In the experiments, the influences of the batch size, the learning rate and the complex degree of the network are tested. With the condition that the size of the training data is relatively small, which is 2000 × 54,776, the influence of them can be summarized as follows: (1) The complexity degree of the network has the largest influence, while the batch size is the least sensitive, and the influence of the learning rate is between them. (2) One of the main reasons to cause the performance loss is the overfit, and the decrease in the complexity degree and learning rate can decrease the degree of oscillation and overfit. (3) Although the learning rate can also decrease the degree of overfit, it does not obtain a smaller error in the best epoch.

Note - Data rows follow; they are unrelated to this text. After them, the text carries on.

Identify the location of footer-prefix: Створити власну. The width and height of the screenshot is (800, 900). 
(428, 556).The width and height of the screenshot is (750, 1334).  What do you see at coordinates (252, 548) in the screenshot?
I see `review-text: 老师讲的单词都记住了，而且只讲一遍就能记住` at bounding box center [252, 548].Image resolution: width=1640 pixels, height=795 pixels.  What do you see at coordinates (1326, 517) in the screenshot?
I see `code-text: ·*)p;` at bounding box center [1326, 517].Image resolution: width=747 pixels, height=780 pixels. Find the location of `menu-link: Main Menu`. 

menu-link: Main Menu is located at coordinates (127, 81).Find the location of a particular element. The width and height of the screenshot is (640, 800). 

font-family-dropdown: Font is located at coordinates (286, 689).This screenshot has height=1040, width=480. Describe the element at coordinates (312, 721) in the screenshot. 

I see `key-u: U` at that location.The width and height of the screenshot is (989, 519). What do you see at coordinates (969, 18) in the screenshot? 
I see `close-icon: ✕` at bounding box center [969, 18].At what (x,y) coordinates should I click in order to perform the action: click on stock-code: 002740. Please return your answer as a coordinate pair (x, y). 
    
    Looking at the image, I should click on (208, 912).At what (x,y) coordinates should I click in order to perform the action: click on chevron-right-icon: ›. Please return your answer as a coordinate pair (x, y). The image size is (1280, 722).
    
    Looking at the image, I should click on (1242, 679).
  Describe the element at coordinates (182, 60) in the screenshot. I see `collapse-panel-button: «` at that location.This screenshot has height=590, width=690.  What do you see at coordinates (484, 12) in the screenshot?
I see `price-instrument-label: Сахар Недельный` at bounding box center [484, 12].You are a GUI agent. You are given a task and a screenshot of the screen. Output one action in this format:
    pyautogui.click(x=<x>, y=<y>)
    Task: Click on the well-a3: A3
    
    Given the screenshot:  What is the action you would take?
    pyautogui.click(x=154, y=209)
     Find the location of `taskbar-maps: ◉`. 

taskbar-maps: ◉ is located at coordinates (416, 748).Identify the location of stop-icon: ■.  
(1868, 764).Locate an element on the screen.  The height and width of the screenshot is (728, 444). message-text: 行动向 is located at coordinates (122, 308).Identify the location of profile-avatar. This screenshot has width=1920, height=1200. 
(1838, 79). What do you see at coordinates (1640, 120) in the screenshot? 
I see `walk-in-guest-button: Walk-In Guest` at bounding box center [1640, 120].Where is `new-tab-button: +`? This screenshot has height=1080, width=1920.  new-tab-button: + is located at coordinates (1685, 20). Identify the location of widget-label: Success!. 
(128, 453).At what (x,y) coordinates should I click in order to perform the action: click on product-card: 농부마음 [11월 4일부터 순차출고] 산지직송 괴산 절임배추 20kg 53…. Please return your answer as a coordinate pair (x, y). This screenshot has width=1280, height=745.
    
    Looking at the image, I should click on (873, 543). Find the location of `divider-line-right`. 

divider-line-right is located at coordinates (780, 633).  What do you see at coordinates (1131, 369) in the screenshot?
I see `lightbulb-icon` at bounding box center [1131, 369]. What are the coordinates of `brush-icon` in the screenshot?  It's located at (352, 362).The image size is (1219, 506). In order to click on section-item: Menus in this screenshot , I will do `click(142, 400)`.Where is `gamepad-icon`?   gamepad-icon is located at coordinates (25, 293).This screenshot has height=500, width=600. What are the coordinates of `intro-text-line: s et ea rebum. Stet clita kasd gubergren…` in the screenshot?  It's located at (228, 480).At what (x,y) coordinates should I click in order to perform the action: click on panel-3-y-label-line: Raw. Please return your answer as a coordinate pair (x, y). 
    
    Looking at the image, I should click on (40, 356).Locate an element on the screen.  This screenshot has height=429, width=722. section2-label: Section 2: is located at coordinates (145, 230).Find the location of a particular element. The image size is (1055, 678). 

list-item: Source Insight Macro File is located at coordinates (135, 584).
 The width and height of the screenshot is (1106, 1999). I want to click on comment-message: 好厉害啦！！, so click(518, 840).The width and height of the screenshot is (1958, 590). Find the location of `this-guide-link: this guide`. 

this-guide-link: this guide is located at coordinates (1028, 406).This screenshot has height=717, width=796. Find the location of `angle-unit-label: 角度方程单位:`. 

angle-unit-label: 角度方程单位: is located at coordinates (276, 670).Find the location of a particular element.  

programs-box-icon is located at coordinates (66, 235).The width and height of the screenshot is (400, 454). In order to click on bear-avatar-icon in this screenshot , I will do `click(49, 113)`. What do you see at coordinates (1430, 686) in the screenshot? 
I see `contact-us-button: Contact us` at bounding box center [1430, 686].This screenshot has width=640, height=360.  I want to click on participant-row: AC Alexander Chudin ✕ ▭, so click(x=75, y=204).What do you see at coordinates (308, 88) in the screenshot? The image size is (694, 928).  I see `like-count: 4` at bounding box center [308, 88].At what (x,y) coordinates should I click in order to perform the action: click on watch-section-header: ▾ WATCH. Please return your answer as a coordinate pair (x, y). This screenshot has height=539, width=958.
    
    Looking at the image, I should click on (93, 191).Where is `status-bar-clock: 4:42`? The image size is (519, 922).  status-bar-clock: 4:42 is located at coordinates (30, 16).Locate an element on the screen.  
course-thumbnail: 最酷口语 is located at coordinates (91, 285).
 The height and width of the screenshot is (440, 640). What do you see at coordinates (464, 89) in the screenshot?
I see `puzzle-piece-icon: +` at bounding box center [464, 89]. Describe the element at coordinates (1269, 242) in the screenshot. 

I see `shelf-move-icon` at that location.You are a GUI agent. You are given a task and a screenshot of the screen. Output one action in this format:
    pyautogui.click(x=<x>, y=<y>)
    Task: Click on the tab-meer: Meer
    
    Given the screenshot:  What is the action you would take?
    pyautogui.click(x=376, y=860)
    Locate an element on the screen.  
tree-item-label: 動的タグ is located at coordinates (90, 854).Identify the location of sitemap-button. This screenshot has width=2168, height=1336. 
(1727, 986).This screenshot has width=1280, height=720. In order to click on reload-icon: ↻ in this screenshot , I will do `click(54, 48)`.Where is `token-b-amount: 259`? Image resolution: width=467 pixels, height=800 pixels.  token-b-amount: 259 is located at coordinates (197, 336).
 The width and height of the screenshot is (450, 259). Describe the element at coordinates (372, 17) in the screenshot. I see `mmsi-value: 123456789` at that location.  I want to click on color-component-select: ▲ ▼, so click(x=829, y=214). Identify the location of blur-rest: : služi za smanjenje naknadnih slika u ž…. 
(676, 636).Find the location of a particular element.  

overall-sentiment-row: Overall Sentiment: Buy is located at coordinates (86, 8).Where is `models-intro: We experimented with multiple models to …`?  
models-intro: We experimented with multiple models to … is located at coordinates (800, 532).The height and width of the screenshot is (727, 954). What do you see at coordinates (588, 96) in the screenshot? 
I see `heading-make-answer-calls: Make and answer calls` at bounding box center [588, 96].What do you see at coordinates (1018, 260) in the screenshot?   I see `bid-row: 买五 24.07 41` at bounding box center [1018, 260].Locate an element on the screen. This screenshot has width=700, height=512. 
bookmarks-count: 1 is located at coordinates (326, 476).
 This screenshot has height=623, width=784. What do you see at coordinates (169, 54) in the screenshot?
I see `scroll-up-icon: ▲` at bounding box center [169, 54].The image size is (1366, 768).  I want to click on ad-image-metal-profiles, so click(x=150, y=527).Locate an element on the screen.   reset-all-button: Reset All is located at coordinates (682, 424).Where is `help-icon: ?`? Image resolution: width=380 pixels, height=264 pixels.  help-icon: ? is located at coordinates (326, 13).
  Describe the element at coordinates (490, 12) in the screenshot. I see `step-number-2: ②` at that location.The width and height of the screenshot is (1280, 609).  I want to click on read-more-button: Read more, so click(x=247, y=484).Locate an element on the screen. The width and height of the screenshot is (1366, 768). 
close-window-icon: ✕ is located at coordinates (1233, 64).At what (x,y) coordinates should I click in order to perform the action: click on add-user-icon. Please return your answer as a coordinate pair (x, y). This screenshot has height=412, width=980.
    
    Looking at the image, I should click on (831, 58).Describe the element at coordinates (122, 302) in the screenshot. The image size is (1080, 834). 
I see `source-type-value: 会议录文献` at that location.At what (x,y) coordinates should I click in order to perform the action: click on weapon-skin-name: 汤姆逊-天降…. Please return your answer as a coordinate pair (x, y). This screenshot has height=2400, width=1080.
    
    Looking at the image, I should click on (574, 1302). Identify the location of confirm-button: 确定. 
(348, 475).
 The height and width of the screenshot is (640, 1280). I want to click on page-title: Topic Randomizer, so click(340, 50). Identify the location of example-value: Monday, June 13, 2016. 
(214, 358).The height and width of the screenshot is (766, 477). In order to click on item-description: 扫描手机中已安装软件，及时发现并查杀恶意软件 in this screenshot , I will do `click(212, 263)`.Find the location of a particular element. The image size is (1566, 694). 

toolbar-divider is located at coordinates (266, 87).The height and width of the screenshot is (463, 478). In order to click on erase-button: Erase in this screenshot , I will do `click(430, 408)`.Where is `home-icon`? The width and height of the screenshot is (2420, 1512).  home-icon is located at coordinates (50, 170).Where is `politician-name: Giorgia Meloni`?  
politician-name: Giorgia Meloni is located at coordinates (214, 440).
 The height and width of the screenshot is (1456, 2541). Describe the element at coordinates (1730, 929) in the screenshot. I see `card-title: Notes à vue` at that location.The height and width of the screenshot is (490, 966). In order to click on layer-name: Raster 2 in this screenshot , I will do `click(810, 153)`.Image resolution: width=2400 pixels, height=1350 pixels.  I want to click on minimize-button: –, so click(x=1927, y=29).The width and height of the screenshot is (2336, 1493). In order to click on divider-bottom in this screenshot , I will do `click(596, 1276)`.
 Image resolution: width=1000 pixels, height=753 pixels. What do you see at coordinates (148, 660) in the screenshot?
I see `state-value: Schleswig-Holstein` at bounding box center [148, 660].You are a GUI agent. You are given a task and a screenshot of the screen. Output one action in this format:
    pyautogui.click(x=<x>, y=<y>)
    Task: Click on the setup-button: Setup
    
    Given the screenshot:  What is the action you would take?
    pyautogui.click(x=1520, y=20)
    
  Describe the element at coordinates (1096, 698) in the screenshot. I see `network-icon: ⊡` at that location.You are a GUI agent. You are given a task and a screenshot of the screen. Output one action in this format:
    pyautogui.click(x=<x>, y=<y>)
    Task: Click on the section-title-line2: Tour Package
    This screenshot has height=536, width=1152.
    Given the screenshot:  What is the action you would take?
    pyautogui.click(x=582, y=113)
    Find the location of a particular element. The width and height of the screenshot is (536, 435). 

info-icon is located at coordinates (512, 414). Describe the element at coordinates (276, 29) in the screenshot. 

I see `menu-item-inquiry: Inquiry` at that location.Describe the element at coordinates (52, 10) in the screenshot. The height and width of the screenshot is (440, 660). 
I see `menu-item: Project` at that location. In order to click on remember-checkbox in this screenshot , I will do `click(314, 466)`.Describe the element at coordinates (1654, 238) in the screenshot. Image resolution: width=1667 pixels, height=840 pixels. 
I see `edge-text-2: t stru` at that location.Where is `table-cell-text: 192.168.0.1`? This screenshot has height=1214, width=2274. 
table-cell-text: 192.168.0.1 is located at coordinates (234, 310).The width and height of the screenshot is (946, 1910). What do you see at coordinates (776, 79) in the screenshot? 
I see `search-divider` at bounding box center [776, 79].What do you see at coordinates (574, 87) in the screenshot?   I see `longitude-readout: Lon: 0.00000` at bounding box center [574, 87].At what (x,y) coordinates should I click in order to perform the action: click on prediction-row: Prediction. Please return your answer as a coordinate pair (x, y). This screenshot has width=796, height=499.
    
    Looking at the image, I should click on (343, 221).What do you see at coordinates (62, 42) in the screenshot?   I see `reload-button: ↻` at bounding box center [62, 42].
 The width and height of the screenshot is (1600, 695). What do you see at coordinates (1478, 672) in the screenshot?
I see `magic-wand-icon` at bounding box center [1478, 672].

Therefore, with the early stop, only the change in the complexity degree can cause the relatively significant optimization. Above all, in order to obtain the proper mapper and re-constructor for FEIA framework, the structure of the network needs to be considered firstly according to the characteristic and size of the data. And then, the adjusting of training process, such as decreasing the learning rate, might give a further optimization.

4.3.2 Performance analysis

In fact, the process of PCA is generally faster than that of training a network. However, in some problem, such as solving CNOP of double gyre in the experiment, the main time cost is on the calculation of intelligent algorithm. In this paper, because the calculation of the objective function involves in the integration of the model, even the time cost of CAE, which is the highest for the network trained in the experiments, is lower than that of intelligent algorithm. Therefore, training the proper mapper and re-constructor is relatively more important than costing a less time to obtain the mapper and constructor. And in the experiments, neural network shows three advantages compared with PCA: (1) Neural network can help to solve the solutions in better interval where the solutions almost certainly lead to the variation. (2) The solutions solved with FEIA framework with neural network have a larger mean value and max value. (3) The effective solutions, which can lead to the variation, can be solved in more feature dimension. The first two points suggest that neural network with proper design can construct a better mapping-reconstruction structure to help FEIA framework solve the problem. And the last point shows that neural network might save the cost to determine the feature dimension, which means the calculation frequency of intelligent algorithm part might be decreased. These might be because neural network can do a more special fitting compared with PCA. For example, PCA is not training for a special feature dimension, but neural network is training for the special feature dimension. Above all, according to the results of the experiments, neural network is proven to be an effective component which can be applied in FEIA framework. And with the proper design, the performance of FEIA framework with neural network might be better than that of FEIA framework with the classical method.

5 Conclusion

In this paper, the two ways of applying neural work in FEIA framework are suggested. The first way is training a network to serve as both mapper and re-constructor, and the second way is using the classical method to serve as the mapper and training a network to serve as the corresponding re-constructor of the mapper. With the experiments solving CNOP of double-gyre variation in ROMS, how to train the proper neural network in FEIA is discussed, and the good performance of FEIA framework with neural network is verified. Compared with PCA, neural network can construct a better mapping-reconstruction structure with the proper design. Therefore, the solutions solved by FEIA framework with neural network obtain better objective values and have a larger probability leading to the expected physical phenomenon.

In fact, besides CNOP problem, FEIA framework can be applying in many other problems. And in this paper, the size of training data for the network is relatively small. It is worth to look into the performance of FEIA framework in more problems and the way applying the network with more data.